バン、と背中を思い切り叩かれ、耳元で大声で叫ばれた。
耳が痛いと抑える鉄生(てつお)に対して、綾香(あやか)はケラケラと笑う。

「綾香、お前さぁ」

「だって、テツ兄が悪いじゃん。そんなところでトロトロ歩いてるから、私が危ないよって教えてあげたんでしょ?」

はぁ?と呆れと怒りが、混じった声を出した後、鉄生は黙る。

「なに?何も言えないの?12歳も年下の私に、何も言えないの。ふーん、そう。
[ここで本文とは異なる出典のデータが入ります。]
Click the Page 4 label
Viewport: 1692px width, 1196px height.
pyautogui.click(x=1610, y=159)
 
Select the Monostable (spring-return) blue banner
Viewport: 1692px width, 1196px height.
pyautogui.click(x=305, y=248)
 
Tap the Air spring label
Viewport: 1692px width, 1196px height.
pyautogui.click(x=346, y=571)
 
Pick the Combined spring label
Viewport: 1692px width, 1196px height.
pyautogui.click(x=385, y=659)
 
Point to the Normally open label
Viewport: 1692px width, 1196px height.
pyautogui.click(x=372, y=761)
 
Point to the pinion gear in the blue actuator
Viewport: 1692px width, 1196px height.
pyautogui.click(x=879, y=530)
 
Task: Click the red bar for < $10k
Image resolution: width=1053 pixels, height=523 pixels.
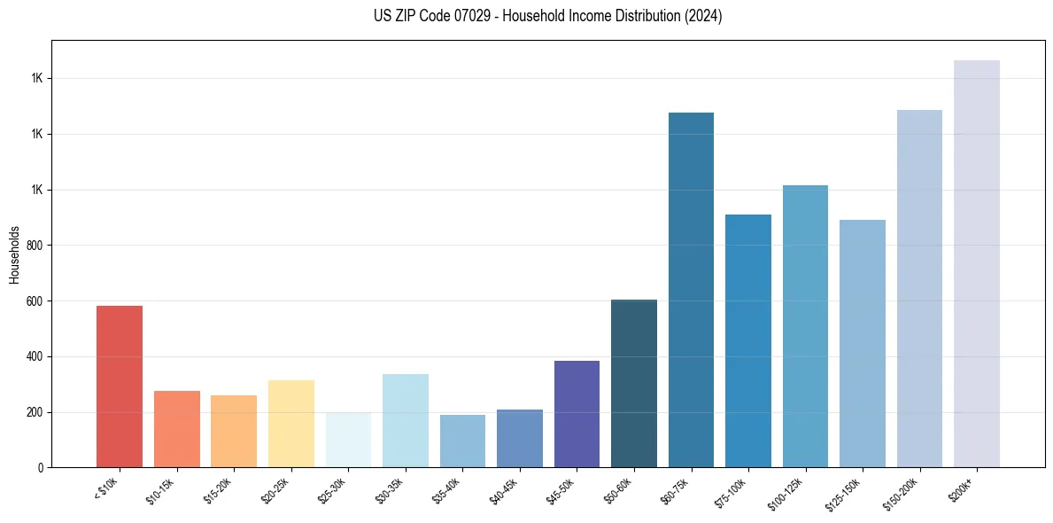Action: click(x=120, y=386)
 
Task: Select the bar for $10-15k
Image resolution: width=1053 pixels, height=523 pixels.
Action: click(x=176, y=429)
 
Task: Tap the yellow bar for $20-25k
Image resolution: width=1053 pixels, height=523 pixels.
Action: click(x=290, y=424)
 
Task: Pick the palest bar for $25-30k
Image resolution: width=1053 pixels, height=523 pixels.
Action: click(x=348, y=440)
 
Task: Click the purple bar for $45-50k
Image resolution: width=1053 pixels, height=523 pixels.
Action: click(x=577, y=414)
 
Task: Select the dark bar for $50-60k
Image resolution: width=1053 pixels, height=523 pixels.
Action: click(x=633, y=384)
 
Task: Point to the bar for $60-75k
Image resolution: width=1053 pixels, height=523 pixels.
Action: click(x=691, y=290)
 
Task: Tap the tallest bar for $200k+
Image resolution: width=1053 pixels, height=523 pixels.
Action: click(x=976, y=264)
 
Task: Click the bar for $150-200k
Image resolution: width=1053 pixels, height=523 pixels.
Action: click(x=919, y=289)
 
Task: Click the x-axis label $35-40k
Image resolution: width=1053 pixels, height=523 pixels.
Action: click(x=447, y=489)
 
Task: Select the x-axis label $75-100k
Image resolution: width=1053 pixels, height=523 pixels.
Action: click(x=732, y=491)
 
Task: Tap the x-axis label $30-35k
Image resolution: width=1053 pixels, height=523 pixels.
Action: click(x=391, y=489)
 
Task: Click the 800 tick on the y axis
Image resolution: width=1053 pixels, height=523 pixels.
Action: click(x=35, y=246)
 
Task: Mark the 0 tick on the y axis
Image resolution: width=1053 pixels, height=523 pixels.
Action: click(x=40, y=468)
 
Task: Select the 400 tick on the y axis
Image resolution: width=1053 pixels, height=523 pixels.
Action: click(x=35, y=357)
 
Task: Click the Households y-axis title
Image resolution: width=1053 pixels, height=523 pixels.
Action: click(x=14, y=254)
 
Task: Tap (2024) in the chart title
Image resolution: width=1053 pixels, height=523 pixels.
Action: click(x=704, y=16)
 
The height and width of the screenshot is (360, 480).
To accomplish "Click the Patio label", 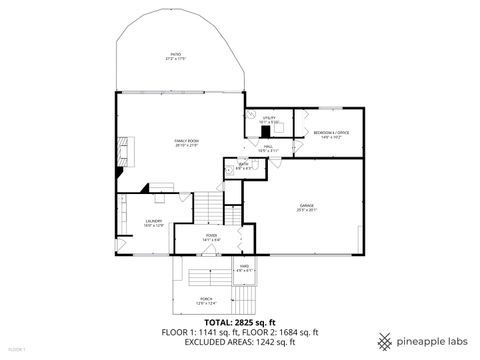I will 176,57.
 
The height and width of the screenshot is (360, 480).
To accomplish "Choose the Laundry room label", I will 153,223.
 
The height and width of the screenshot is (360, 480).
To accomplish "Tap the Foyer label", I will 211,238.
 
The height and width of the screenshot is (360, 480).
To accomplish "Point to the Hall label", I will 268,149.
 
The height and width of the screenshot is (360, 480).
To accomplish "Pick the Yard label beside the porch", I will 244,268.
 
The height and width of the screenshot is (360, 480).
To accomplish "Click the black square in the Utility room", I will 266,129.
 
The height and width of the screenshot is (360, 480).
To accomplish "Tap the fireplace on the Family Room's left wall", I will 122,152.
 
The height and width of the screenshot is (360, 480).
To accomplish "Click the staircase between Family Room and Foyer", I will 205,208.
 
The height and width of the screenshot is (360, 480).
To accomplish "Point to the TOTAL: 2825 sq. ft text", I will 240,323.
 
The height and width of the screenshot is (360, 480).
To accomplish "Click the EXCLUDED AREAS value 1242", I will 265,342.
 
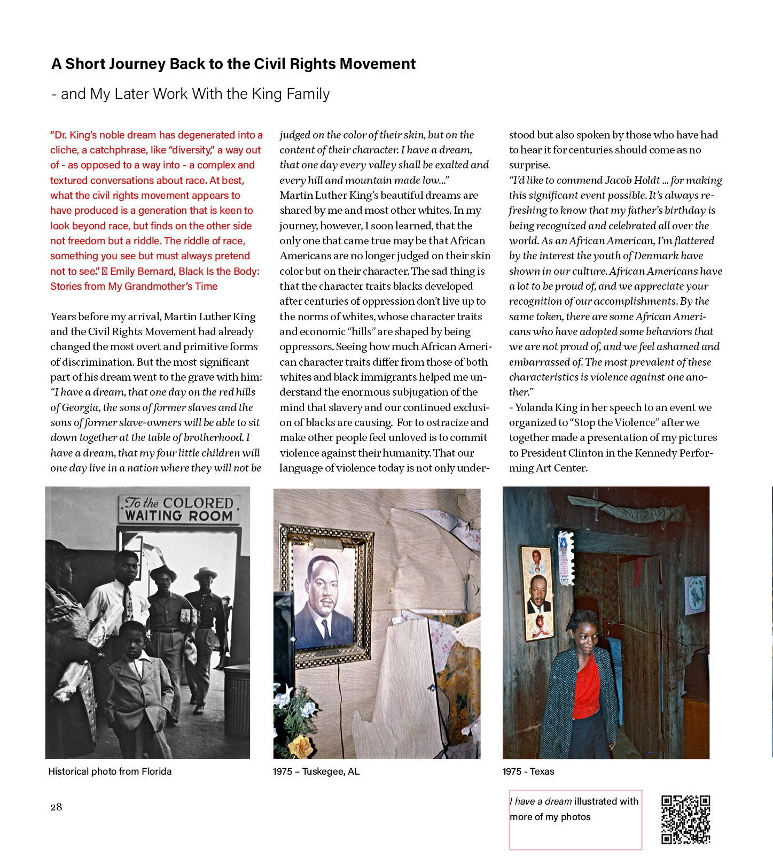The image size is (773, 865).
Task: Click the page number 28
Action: [56, 807]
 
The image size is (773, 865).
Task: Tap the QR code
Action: [685, 820]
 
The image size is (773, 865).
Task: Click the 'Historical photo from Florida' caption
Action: [110, 771]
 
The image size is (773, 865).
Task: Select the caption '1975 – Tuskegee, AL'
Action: [316, 771]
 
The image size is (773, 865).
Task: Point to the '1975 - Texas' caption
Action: [528, 771]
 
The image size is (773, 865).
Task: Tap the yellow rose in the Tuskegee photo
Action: [304, 745]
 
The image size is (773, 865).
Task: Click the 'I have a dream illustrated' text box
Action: [575, 819]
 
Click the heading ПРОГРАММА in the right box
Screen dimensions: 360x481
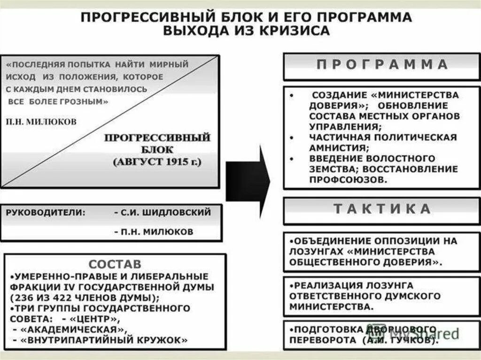click(x=381, y=65)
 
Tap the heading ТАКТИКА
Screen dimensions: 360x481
click(x=381, y=209)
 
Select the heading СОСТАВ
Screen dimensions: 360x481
click(x=115, y=264)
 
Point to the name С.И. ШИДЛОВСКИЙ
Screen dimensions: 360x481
click(x=163, y=212)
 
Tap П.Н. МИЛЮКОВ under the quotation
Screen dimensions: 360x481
click(x=42, y=121)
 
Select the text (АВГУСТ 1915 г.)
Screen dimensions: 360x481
click(x=157, y=163)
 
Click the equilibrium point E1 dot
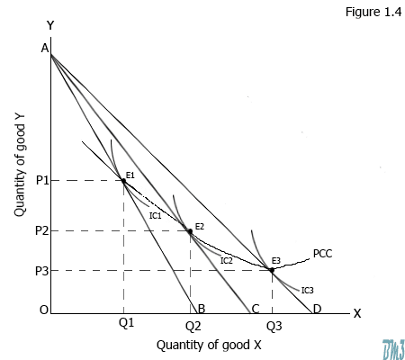tap(123, 181)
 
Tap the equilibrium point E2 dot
tap(190, 231)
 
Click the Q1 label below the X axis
tap(125, 322)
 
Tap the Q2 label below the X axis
tap(193, 323)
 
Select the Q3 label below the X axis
tap(274, 323)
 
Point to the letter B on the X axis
tap(202, 310)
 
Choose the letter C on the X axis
tap(255, 310)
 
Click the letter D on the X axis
tap(316, 310)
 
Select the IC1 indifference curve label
tap(155, 216)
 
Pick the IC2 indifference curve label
tap(227, 260)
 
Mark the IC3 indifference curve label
tap(307, 290)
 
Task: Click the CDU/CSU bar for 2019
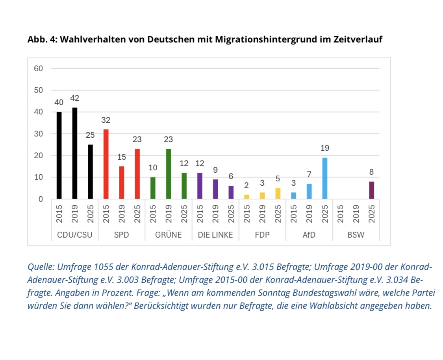click(75, 153)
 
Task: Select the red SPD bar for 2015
click(106, 164)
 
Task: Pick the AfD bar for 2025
click(325, 178)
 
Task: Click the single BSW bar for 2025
click(371, 190)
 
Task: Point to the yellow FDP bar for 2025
click(278, 194)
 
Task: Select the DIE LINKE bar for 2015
click(200, 186)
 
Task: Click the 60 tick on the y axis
click(38, 68)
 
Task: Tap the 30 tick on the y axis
click(38, 134)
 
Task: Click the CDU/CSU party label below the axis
click(74, 235)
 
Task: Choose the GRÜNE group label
click(169, 235)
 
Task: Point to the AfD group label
click(309, 235)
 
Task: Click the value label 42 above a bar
click(75, 98)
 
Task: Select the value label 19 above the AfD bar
click(325, 148)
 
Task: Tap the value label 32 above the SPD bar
click(106, 120)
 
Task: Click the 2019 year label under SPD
click(122, 214)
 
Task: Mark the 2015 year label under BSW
click(341, 214)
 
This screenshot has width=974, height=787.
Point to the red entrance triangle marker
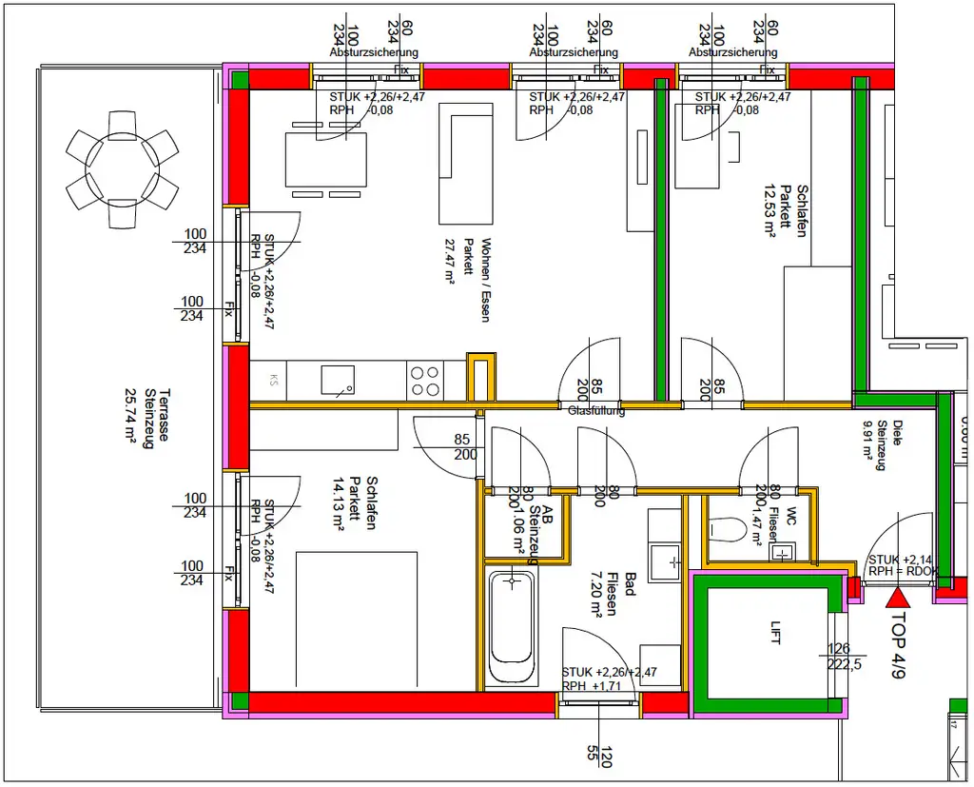(897, 598)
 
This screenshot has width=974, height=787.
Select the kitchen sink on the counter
(338, 380)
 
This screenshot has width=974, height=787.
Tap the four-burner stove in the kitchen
(425, 381)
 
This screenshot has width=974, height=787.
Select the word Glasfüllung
(596, 412)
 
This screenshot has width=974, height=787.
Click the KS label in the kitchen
(274, 381)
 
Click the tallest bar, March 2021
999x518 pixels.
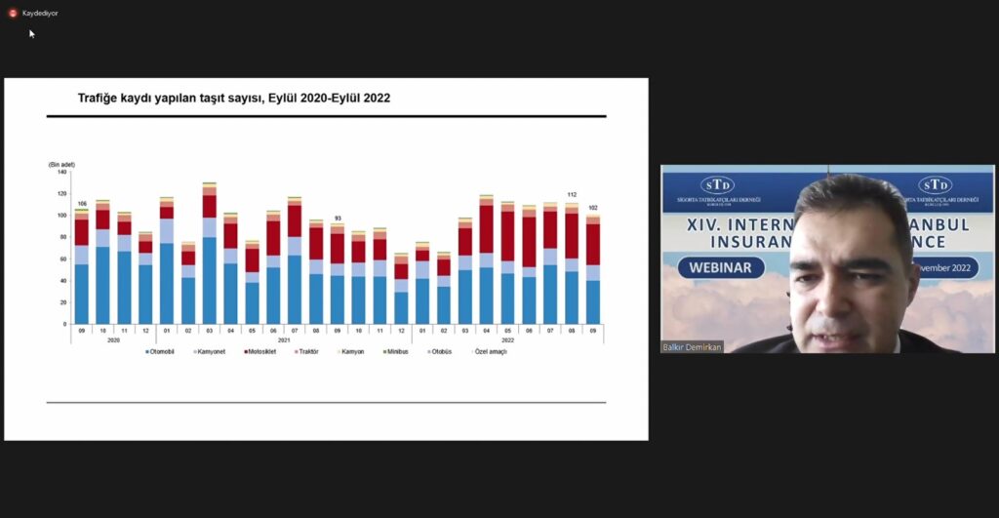pos(209,254)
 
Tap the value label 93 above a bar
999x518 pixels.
pos(338,218)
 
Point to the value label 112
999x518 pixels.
pos(572,194)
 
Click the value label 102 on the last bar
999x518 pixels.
pos(592,207)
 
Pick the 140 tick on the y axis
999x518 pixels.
pos(61,172)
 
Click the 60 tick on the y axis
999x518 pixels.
pos(62,259)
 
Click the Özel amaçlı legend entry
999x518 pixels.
pos(491,351)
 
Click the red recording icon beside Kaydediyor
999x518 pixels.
pos(13,13)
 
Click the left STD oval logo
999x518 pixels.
pos(717,185)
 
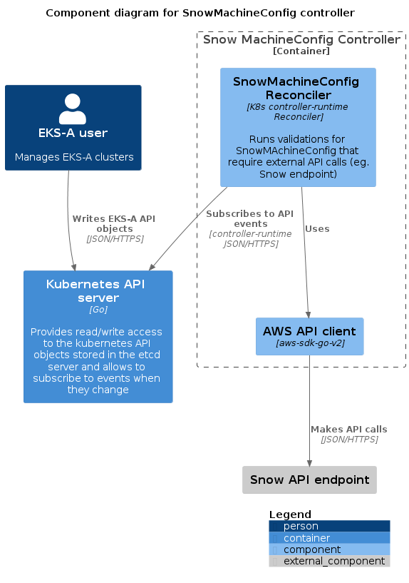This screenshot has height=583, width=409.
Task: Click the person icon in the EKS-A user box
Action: coord(73,108)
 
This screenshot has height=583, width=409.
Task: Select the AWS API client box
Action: coord(309,336)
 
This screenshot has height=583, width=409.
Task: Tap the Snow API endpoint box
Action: coord(309,480)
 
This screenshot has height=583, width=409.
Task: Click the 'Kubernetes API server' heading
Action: coord(95,290)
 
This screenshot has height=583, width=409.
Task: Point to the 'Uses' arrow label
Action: coord(317,228)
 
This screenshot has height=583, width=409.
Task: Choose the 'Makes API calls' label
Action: coord(349,429)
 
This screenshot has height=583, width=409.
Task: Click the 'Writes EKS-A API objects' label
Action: coord(114,223)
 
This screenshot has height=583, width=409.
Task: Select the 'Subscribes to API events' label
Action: coord(250,218)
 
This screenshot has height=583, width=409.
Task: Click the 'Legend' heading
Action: coord(290,514)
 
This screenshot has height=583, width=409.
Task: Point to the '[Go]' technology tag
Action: coord(98,310)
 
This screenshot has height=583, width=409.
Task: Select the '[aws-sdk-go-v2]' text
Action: coord(310,343)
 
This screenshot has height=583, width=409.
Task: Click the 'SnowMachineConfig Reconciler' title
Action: coord(296,88)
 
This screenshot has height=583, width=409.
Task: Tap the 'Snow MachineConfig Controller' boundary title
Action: coord(301,39)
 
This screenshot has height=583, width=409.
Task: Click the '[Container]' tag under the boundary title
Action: coord(301,51)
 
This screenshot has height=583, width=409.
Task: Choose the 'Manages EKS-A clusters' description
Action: coord(74,157)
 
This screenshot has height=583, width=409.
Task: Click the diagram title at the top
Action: coord(200,13)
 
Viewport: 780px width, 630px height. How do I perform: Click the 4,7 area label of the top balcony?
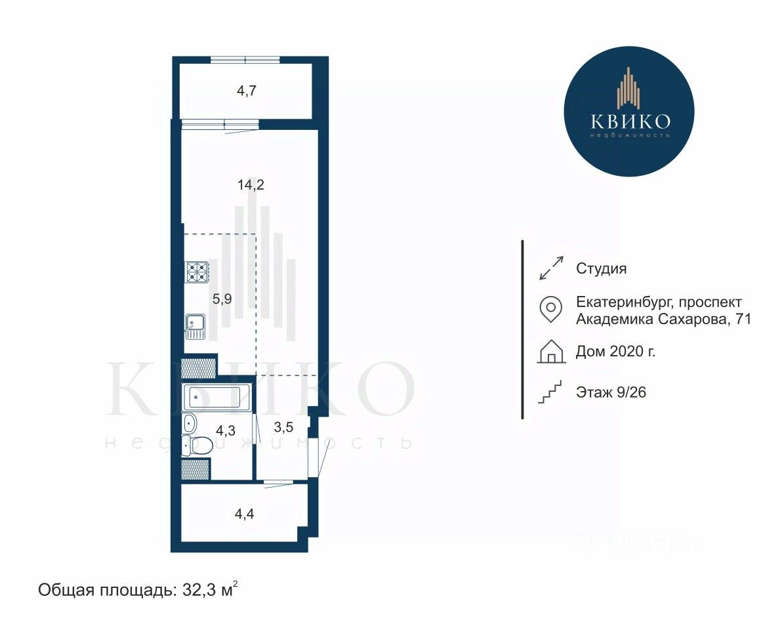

そんなんだから、彼女出来ないんだよ」

 鉄生の様子に、ふふん、と嘲笑ってみせる綾香に鉄生は何も言わないまま歩きだす。

「……そうやって逃げるからさ、彼女出来ないんだよ」

同じことを繰り返す綾香を無視して鉄生は家に入って行った。

 

鉄生と綾香は家が隣同士で家族ぐるみの付き合いだった。
12歳も離れているから、昔は鉄生の後ろをちょこまかと付いて回っていた。

『てつおおにーちゃんのおよめさんさんになってあげる』

考えてみれば昔から生意気だったと鉄生は思うが、今よりはずっと可愛げがあった。
鉄生おにーちゃん、と甘えた声でいつも傍で遊んでいた。
それが変わったのはいつだったのか。
確か鉄生が18歳の頃だったか。
急にツンケンした態度になり、可愛らしく甘い声で呼んでいた「鉄生おにーちゃん」から「テツ兄」に変わっていた。
理由を訊いても鉄生に答える必要はないとそっぽを向く。
反抗期なのか、と思ったがそれは終わることなく14年も続いていた。

「あいつももう20なのに、まだ反抗期か」

あれは反抗期というよりは自分を八つ当たりの相手として丁度いいとでも思っているのだろう。
憂さ晴らし。
そんな扱いになってしまのかと思うと、鉄生も気は晴れないが仕方ないかと取り合わないようになっていた。
そうやって14年の月日が流れていた。

 

ふと気付けばテーブルの上に、紙袋が置いてある。
メモは鉄生宛で「果物をたくさんもらったから、隣に持って行ってね」と母の文字が並んでいた。
先程の綾香の態度を思うとため息しか出ないが、仕方ないかと紙袋を持ち家を出た。
チャイムを鳴らすも誰も出ない。
両親が共働きのため、今の時間は綾香しかいなかった。
先程そこにいたけどな、とドアノブを回せばカチャリと開く。

「綾香―」

名前を呼ぶも出てこない。
お互いの家はよく出入りしていたため、勝手に上がりキッチンに紙袋を置く。

「綾香―」

もう一度呼んでみるも、矢張り出てこない。
このまま帰っても良いが、一応声だけかけていくかと綾香の部屋へと向かった。